The Mundaka Upanishad is among the older, primary or Mukhya Upanishadas. Shakara made notes on it. The Mundaka Upanishad is associated with the Atharvaveda. It is the fifth in the Muktika canon of hundred and eight Upanishads.
The Mundaka Upanishad is the Mantra Upanishad. It has three chapters and each chapter is divided into subchapters called `Khanda`. The Mundaka Upanishad has sixty-four Mantras in total.
It is described at the beginning of Mundaka Upanishad that it was first told by Brahma to his son Atharva. Atharva passed the knowledge to Satyavaha, Satyavaha taught it to Angiras, who finally passed it to Shaunaka. The Mundaka Upanishad is in the form of dialogue between the teller and the listener.

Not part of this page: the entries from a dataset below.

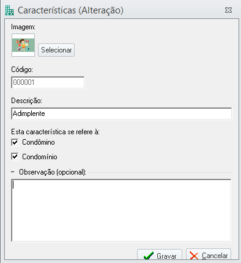The width and height of the screenshot is (241, 263).
Task: Uncheck the Condomínio checkbox
Action: 15,157
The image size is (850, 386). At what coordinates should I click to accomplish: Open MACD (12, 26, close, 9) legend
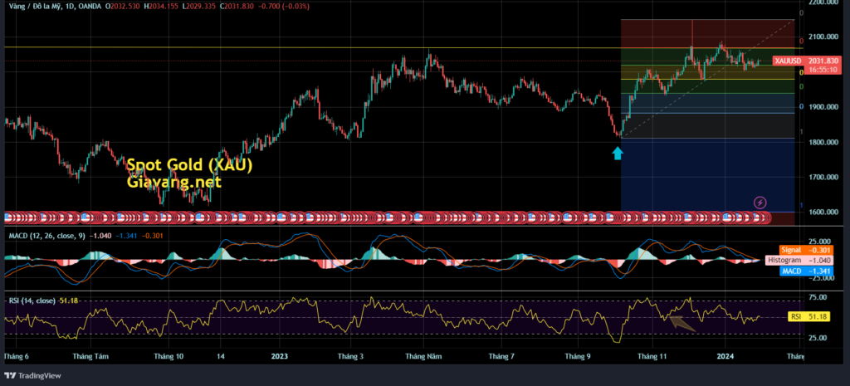[x=50, y=235]
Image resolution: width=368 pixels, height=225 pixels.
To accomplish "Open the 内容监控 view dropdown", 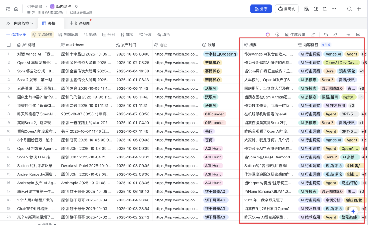I will coord(25,22).
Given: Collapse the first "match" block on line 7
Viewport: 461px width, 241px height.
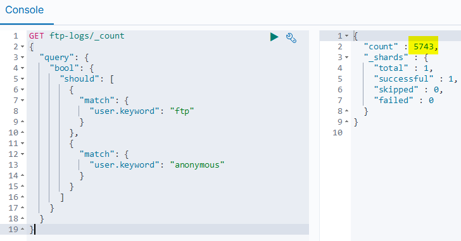Looking at the screenshot, I should tap(23, 101).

The knowledge of Mundaka Upanishad is divided into two categories. The knowledge of Self Realization is called Para Vidya or Divine Knowledge. The knowledge other than Para Vidya is called Apara Vidya or Knowledge of Material World. The Mundaka Upanishad elaborates the greatness of Para Vidya. This Upanishad is the first text that mentions the six disciplines of Vedanga.
The word `Mundaka` means `one with a shaven head`, which is a feature of monkhood. This metaphorically means one who has been shorn of his ignorance. The Mundaka Upanishad presents its teachings maintaining a logical sequence. It says that just as spiders create the web from their own excretion and finally consumes it by themselves, Universe also manifests from Brahman and finally return to Brahman. The Brahman is the ultimate reality and individual soul emerges from and merges back to the universal soul. Mundaka Upanishad sets excellent analogies to represent the relationship between Brahaman and individual. It winds its answers with the highest philosophical thoughts and to the answers of philosophical questions it postulates that both efficient cause and material cause originates from the same Ultimate reality.
The Mundaka Upanishad revealed that the correct aim of prescribed rituals is to prepare an individual to lead a disciplined and selfless life. But this is only the preparatory stage of attainment of real purpose of life, which is feeling oneness with the highest objective, the Brahman or the Ultimate Reality. At the stage of achievement of this ultimate merging with great Brahman, one becomes free from space, time, `Nama` (name) or `Rupa` (form). The unison with the ultimate reality is just like the merging of rivers with the ocean.
The Mundaka Upanishad is mostly remembered as the source of the phrase `Satyameva Jayate`, the national motto of India, written below the National Emblem having four lions.